Even though the team's intention to choose Garrett had been reinforced to Jackson earlier that day, he still had some nervous energy to burn. Coming off a miserable 1-15 season, Jackson -- like virtually every respected NFL coach and talent evaluator -- regarded Garrett as the best player in the draft, and he wanted him badly to be a member of the Browns, preferably as soon as possible.
"Once I knew the draft was gonna start, I was feeling good -- but you still never know till you do it," Jackson said early Friday morning as he prepared to leave the facility for a few hours of sleep at his nearby condominium. "You just want to get it going. You just want to get him on your team as fast as you can.

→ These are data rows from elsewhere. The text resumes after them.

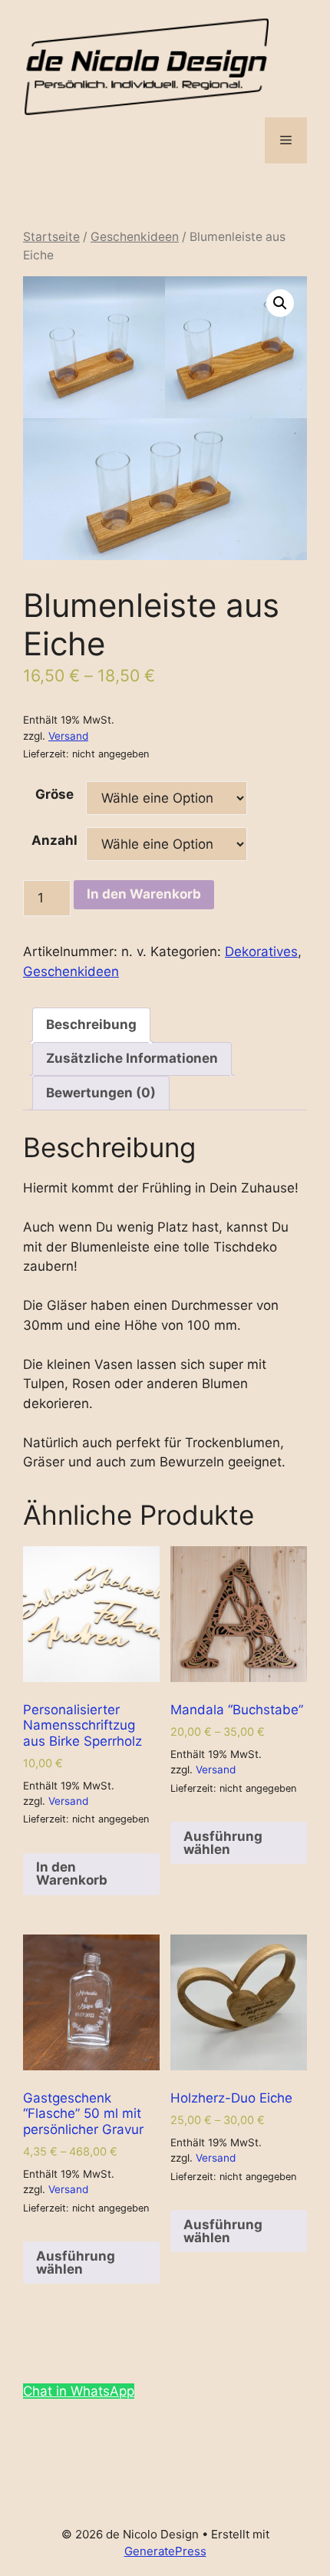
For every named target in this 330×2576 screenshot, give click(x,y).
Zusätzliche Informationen (132, 1058)
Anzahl (54, 840)
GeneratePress (165, 2551)
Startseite (51, 236)
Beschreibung (91, 1024)
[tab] (91, 1025)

So yeah, it was like, 'Let's go!' "
If Jackson's draft experience started with a bang, he emerged from the war room following Thursday's first round with an exhausted sigh, with the Browns having taken their fans through the gamut of emotions while landing three potential impact starters -- and securing an extra first-round selection for 2018. The roller-coaster ride included Cleveland trading down from 12th to 25th overall with the Houston Texans, ultimately selecting Michigan safety Jabrill Peppers in that spot, and then trading back up from the top of the second round (33rd overall) to nab Miami tight end David Njoku with the 29th overall pick.

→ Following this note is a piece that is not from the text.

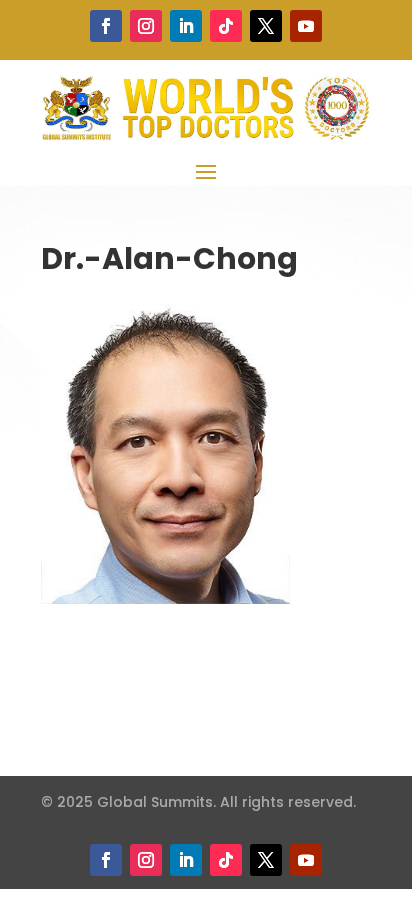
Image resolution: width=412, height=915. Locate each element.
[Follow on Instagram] (146, 26)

When all was said and done, the Browns still had plenty of work to do, with two picks on the board for Friday's second night of the draft -- in the second (52nd overall) and third (65th overall) rounds -- and seven remaining overall. And, to the chagrin of many of their increasingly impatient fans, they still had a roster devoid of an obvious answer at quarterback, a situation Jackson and Brown vow to remedy before the start of the 2017 campaign.
"It's not just about the quarterback," Jackson insisted early Friday morning. "I know everyone wants to view it that way, but we have a lot of holes to fill. You can't force something and make a bad decision. We'll keep exploring our options, and we'll look at everything."

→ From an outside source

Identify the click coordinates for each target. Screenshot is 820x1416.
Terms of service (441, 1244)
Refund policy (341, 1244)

To that end, the Browns had debated the idea of drafting North Carolina's Mitchell Trubisky first overall, ultimately opting for Garrett. Then they contemplated a dream scenario in which they could come away with both players: According to Brown, they contacted every team in the top 11 in the weeks leading up to the draft to gauge the possibility of moving up from 12, but when Trubisky went off the board earlier than expected (he went second, to the Bears, who moved up a spot by trading with the 49ers), that plan was scuttled.
Another quarterback Jackson liked, Texas Tech's Patrick Mahomes, was scooped up 10th overall by the Chiefs, following a trade with the Bills. And a third highly regarded passer, Clemson's Deshaun Watson, was there with the Browns on the clock at 12, but Brown elected instead to do the deal with the Texans, who took Watson with the pick.
So Thursday ended with the Browns pondering a quarterback competition between Brock Osweiler, acquired in a March trade with the Texans following a disappointing season in Houston, and second-year holdovers Cody Kessler and Kevin Hogan. Their options for adding to that mix include targeting someone in the remainder of this draft, such as Cal's Davis Webb, Notre Dame's DeShone Kizer or Tennessee's Joshua Dobbs; signing a current free agent like Colin Kaepernick or Jay Cutler; or attempting to trade for a passer, with the Bengals' AJ McCarron and the Patriots' Jimmy Garoppolo among the possibilities.
In the meantime, Jackson put his head on the pillow early Friday morning content that the Browns had gotten better -- and landed a potential star in Garrett, whose ability to harass opposing quarterbacks could inject Cleveland's defense with some much-needed punch.
"We feel like Myles is special," Jackson said. "But we've got a long way to go."
In other words, Jackson hopes the Browns are on the move -- just like he was before Garrett came off the board.